**Provided passage**
--------

The development team also focused on constructing Liyue's ecology, including climate, vegetation, and wildlife. As Liyue is themed around the Geo element, warm colors dominate the scenery. Players enter Liyue from Mondstadt through a stone gate designed based on karst arches based on those in southwest China, resembling a thin strip of sky in the early stages, later completing the final design by referencing ancient Chinese plank roads. After passing through, they arrive at the alluvial river of Bishui Plain, known as "Dihua Marsh", modeled after the landscape of Guilin and Yangshuo, characterized by continuous stone peaks, dense water networks, and floating vibrant flowers. The iconic building, Wangshu Inn, is inspired by the Lingnan Diaojiaolou architecture, with its temperament resembling the inn in the movie Dragon Inn. The scene in Dihua Marsh reproduces the characteristics of Guilin's multiple waters and continuous mountains, depicting the details to reflect the life of the people of Liyue. The northern "Qingce Village" showcases a tranquil village with numerous terraces and is inspired by the Longji Mountain and Rice Terraces.

The tributaries of Bishui River wind down from Dihua Marsh, eventually merging into "Luhua Pool", inspired by the iconic calc-sinter terraces of Huanglong Nature Reserve in Sichuan. The Huanglong Scenic Area is the only well-preserved plateau wetland in mainland China, and the production team believed that Huanglong possessed a sense of "dreaminess" and "mystery" beyond reality. Therefore, they chose Huanglong as a reference for Liyue's "ecosystem". The prototype of Liyue's Luhua Pool is located in Huanglong's Five-Color Pond. The water in Luhua Pool uses a different material from other water surfaces in the game, giving it attractive colors under various lighting conditions. Additionally, setting high points around Luhua Pool is aimed at allowing players to "more easily experience its perfect side."

Zhuhua Pool, located next to Mt. Tianheng, is inspired by the famous Tianmen Mountain in Zhangjiajie National Forest Park. Mt. Tianheng features the "Jueyun Karst", shrouded in clouds and mist year-round, with plank roads and suspension bridges between the peaks. This place is the retreat of the immortals who guard Liyue. Zhangjiajie was chosen as the model because its fantastical landscape seems "a bit out of this world." In the game, Jueyun Karst is the retreat of Liyue's immortals, and Zhangjiajie's towering mountains and misty atmosphere fit this setting perfectly in the developers' opinion. Additionally, the sandstone peak forest of Zhangjiajie aligns with Liyue's theme of the Geo element.

--------

**Record extracts**
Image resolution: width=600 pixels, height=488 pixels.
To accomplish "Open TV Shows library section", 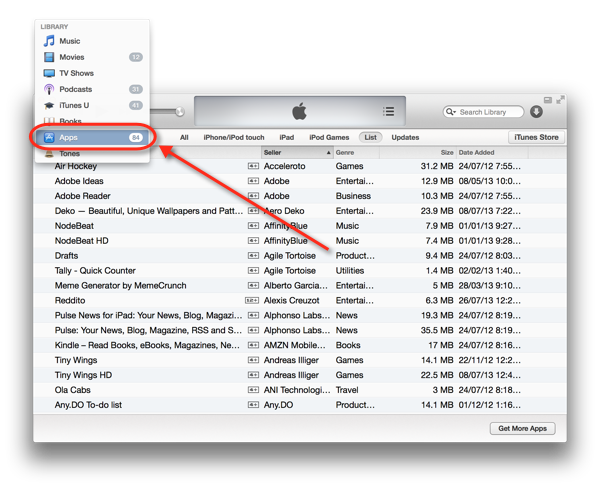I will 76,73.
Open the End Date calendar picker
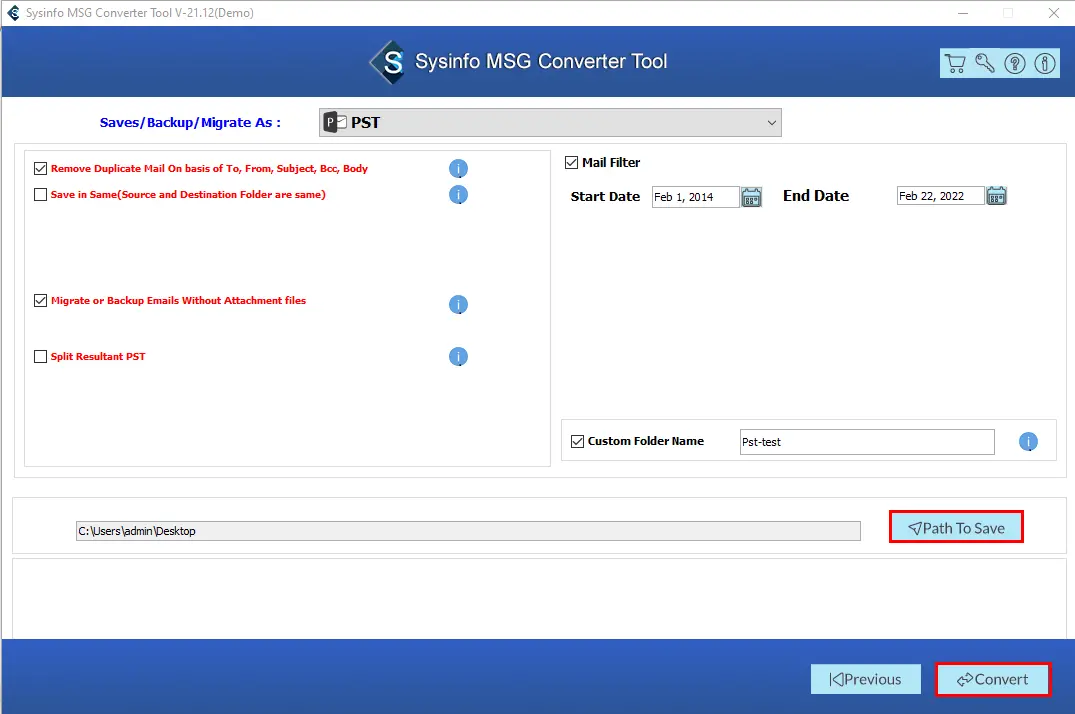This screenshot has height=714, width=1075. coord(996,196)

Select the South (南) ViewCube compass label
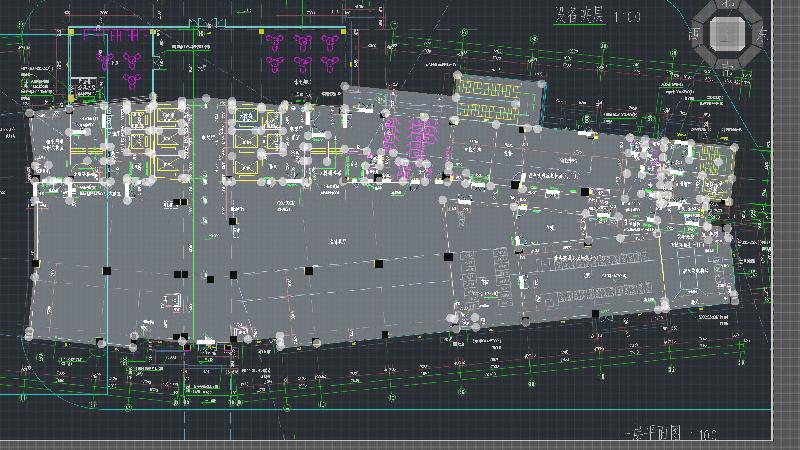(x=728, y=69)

--------

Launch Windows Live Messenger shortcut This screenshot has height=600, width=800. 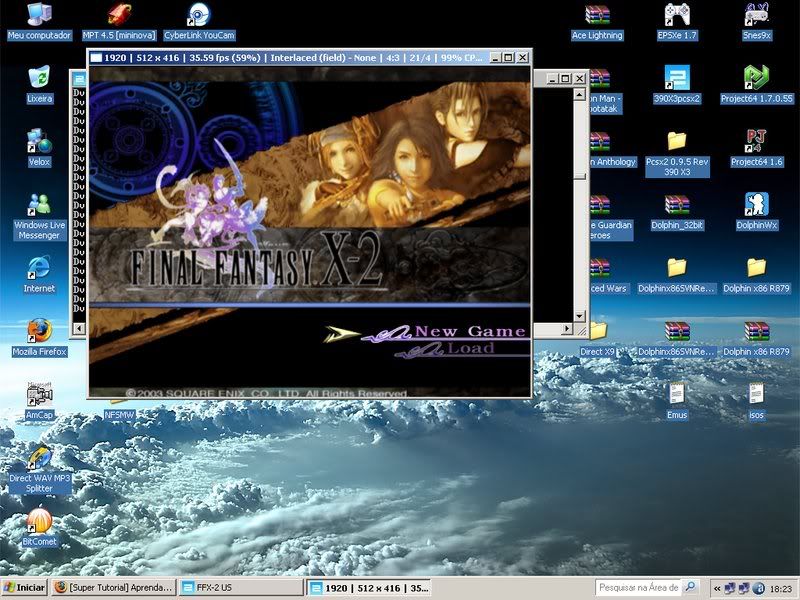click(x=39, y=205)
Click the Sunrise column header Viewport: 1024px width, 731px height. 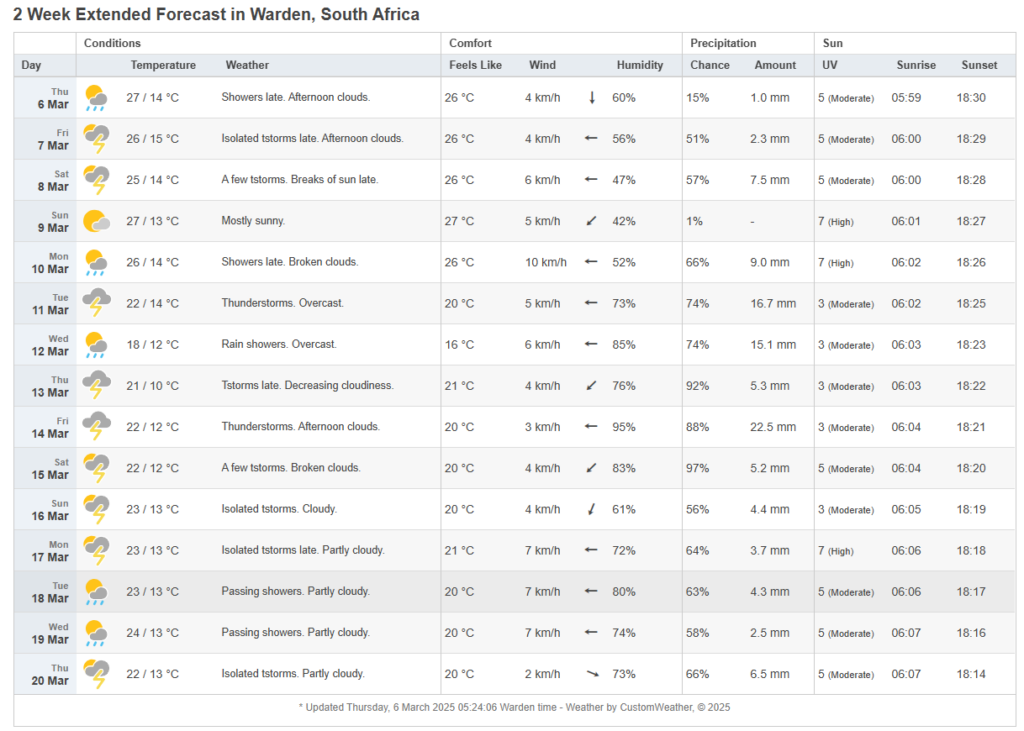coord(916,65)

--------

**Check your understanding**
1. According to the Liyue landscape text, where is the prototype of Luhua Pool located?
2. Resume the text on Liyue's landscape design after its final sentence and carry it on in the same style.

**Your responses**
1. Huanglong's Five-Color Pond.

2.
Passing through Mt. Tianheng, the player arrives at Liyue's southeastern commercial port, "Liyue Harbor". In the game, the entrance to Mt. Tianheng in Liyue Harbor is inspired by the Tianmen Cave in Tianmen Mountain. The development team believed that entering Mt. Tianheng and discovering Liyue Harbor would create a strong visual and spatial contrast, highlighting Liyue's natural and cultural heritage. Liyue Harbor's architecture is influenced by the ancient town of Fenghuang in Western Hunan and the Hanging Temple of Mount Heng in Northern Yue. The pailou-like entrance and bridge upon entering Liyue Harbor were designed to convey a sense of ceremony and solemnity.

A new expansion area of Liyue, "The Chasm", was released with the 2.6 version update on March 30, 2022. The Chasm features a complex terrain with many unique ecological and geological environments and borders Sumeru. It is divided into an upper and a lower region, and completing tasks will unlock the underground mine area, where players can use the item "Lumenstone Adjuvant" to explore this region. Another new area, "Chenyu Vale", was released with the 4.4 version update on January 31, 2024. It is located in the northwest region bordering Fontaine. The area "Qiaoying Village" is known for producing tea, and its architectural design takes inspiration in the Huizhou architecture in Huangshan, Anhui Province.

=== Adepti ===

The xianren (仙人 (xiānrén)) or just xian (仙 (xiān)), localized as "adepti" in English, are unique and central to the mythos of Liyue and are portrayed in Genshin Impact as divine or semi-divine beings who protect the region under the mandate of the Prime of the Adeptus, Rex Lapis.

In traditional Daoism and Chinese folklore, xianren are Daoist immortals who attain transcendence through discipline and cultivation, often retreating from the mortal world to dwell in sacred mountains. The locations where the adepti live are accordingly called dongtian (洞天 (dòngtiān, cave heaven)), sacred Taoist sites. Of them, the player's home (called the "Serenitea Pot" in English) is named after the famous dongtian Luofu. However, while traditionally, all living beings can become xian, the developers purposefully deviated from traditional concepts of the xian by restricting the adeptus status to non-humans.

The game localizes the full title of the adepti as "mighty and illuminated", a translation of the term 三眼五显 (sān yǎn wǔ xiǎn), which literally means "three eyes and five manifestations". This term is historically associated with Huaguang Tianwang, a Daoist protector deity featured in Journey to the South, a Ming-dynasty novel, and other late imperial Chinese supernatural literature.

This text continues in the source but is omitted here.